This algorithm proceeds by segmenting the recordings into windows; the energy of the signal is computed for each window (users have the option to apply a band-pass filter to calculate the energy in some frequency band).
Then, the algorithm samples as many windows as requested by the user from the windows that have energies above some threshold. The energy threshold is defined in term of energy quantile. By default, it is set to 0.8, i.e, only the windows with the 20% highest energies are sampled from.
The sampling is performed unit by unit, where the unit is set through
the --by
option and can be any either recording_filename
(to sample an equal amount of windows from each recording),
session_id
(to equally from each observing day),
or child_id
(to sample equally from each child).
$ child-project sampler /path/to/dataset /path/to/destination energy-detection --help
usage: child-project sampler path destination energy-detection
[-h] --windows-length WINDOWS_LENGTH --windows-spacing WINDOWS_SPACING
--windows-count WINDOWS_COUNT [--windows-offset WINDOWS_OFFSET]

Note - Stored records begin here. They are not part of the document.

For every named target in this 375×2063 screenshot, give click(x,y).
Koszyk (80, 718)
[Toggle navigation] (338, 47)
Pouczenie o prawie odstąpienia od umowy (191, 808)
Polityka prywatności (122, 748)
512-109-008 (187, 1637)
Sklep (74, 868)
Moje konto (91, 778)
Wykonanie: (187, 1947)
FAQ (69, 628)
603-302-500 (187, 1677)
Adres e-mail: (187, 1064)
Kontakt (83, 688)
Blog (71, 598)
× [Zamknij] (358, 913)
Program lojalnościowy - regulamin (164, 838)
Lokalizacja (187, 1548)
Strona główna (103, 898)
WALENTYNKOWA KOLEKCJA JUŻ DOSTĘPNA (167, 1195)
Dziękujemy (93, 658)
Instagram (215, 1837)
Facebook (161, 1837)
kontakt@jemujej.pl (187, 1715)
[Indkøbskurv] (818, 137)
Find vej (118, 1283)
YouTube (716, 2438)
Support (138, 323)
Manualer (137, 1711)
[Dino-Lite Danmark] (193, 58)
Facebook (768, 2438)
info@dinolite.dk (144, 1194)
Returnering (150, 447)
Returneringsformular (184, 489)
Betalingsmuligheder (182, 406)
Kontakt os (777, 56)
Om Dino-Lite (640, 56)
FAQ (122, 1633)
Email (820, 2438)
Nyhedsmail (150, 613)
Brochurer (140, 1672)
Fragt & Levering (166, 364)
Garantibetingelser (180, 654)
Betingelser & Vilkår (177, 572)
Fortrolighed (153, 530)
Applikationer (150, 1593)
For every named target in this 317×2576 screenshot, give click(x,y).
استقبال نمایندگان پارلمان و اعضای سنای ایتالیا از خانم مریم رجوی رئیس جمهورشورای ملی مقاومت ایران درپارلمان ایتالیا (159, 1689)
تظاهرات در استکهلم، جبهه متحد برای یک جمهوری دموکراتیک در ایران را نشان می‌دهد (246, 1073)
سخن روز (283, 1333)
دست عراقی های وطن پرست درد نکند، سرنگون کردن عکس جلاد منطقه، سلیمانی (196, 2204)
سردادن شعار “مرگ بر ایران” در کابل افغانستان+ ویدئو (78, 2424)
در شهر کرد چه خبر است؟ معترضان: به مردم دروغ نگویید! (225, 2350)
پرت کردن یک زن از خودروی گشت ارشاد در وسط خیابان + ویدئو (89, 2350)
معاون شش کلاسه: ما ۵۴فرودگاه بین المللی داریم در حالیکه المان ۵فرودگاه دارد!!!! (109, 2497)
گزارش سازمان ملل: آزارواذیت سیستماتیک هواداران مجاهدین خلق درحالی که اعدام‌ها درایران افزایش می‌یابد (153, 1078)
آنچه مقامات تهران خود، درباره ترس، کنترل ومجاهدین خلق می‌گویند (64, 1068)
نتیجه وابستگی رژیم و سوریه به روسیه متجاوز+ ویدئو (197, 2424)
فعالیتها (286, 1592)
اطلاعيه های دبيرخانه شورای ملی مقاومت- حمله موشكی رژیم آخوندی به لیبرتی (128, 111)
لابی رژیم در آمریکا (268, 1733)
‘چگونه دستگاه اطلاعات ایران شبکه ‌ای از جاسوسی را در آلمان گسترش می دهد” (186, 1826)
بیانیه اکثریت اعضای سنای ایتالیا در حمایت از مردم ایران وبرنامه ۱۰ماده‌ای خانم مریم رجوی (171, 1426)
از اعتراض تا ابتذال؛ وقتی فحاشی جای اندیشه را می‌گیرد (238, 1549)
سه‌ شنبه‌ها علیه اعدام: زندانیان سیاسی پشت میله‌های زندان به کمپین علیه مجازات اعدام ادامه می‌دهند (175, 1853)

[--threshold THRESHOLD] [--low-freq LOW_FREQ] [--high-freq HIGH_FREQ]
[--threads THREADS] [--profile PROFILE]
[--by {recording_filename,session_id,child_id}]
optional arguments:
-h, --help show this help message and exit
--windows-length WINDOWS_LENGTH
length of each window (in milliseconds)
--windows-spacing WINDOWS_SPACING
spacing between the start of two consecutive windows
(in milliseconds)
--windows-count WINDOWS_COUNT
how many windows to sample from each unit (recording,
session, or child)
--windows-offset WINDOWS_OFFSET
start of the first window (in milliseconds)
--threshold THRESHOLD
lowest energy quantile to sample from. default is 0.8
(i.e., sample from the 20% windows with the highest
energy).
--low-freq LOW_FREQ remove all frequencies below low-freq before
calculating each window's energy. (in Hz)
--high-freq HIGH_FREQ
remove all frequencies above high-freq before
calculating each window's energy. (in Hz)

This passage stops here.